### TASK DETAILS
Pull each line holding the word "agent" from the data.

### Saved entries

──────────

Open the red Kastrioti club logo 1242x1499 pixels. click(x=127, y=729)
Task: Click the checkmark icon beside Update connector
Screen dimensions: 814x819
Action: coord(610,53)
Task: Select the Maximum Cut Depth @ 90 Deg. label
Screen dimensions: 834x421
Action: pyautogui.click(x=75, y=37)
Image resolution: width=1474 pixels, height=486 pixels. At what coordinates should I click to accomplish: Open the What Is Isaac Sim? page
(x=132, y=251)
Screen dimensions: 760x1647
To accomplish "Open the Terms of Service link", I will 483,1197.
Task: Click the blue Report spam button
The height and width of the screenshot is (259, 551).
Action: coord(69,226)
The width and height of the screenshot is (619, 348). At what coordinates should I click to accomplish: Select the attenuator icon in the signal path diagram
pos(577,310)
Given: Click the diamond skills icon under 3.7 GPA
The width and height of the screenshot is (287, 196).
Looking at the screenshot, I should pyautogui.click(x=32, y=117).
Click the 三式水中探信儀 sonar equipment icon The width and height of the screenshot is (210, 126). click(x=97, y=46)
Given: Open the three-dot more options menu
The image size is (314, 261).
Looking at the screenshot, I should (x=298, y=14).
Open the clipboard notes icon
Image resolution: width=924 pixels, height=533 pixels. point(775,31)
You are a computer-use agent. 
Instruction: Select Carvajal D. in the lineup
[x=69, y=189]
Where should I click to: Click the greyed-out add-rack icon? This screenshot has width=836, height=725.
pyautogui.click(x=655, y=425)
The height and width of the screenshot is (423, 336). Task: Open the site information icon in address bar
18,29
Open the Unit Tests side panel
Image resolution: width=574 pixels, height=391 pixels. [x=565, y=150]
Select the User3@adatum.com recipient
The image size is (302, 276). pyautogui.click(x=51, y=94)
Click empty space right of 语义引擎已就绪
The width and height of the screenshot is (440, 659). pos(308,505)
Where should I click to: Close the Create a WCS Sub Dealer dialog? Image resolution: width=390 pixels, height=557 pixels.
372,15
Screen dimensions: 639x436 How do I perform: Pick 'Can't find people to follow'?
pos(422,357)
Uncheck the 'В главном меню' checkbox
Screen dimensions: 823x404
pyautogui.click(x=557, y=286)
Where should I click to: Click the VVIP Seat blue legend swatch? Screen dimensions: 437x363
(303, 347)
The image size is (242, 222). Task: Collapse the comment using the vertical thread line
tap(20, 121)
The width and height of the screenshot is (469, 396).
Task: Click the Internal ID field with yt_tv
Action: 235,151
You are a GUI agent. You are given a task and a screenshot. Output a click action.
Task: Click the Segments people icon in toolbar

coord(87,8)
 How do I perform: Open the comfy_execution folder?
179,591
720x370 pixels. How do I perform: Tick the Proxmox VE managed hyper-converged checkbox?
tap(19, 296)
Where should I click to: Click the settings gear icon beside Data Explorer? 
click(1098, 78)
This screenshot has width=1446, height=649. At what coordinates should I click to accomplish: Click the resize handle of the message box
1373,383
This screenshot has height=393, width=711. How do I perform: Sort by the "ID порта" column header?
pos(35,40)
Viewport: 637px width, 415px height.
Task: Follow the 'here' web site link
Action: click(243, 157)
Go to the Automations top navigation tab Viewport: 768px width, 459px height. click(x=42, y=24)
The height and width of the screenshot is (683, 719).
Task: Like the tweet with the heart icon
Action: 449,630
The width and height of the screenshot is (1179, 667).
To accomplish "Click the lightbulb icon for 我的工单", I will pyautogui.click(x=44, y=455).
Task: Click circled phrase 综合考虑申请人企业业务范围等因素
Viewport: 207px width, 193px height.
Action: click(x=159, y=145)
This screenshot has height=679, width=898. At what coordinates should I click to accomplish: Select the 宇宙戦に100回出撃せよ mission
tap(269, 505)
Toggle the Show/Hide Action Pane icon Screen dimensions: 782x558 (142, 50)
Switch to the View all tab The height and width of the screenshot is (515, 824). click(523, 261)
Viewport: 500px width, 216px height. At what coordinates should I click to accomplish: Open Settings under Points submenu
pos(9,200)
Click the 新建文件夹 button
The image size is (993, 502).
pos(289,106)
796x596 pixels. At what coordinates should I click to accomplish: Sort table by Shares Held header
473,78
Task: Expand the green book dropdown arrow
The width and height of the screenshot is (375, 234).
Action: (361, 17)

──────────

### RESULT FOR THIS EXERCISE
You are a computer-use agent. 
You are a GUI agent. You are given a task and a screenshot. Output a click action.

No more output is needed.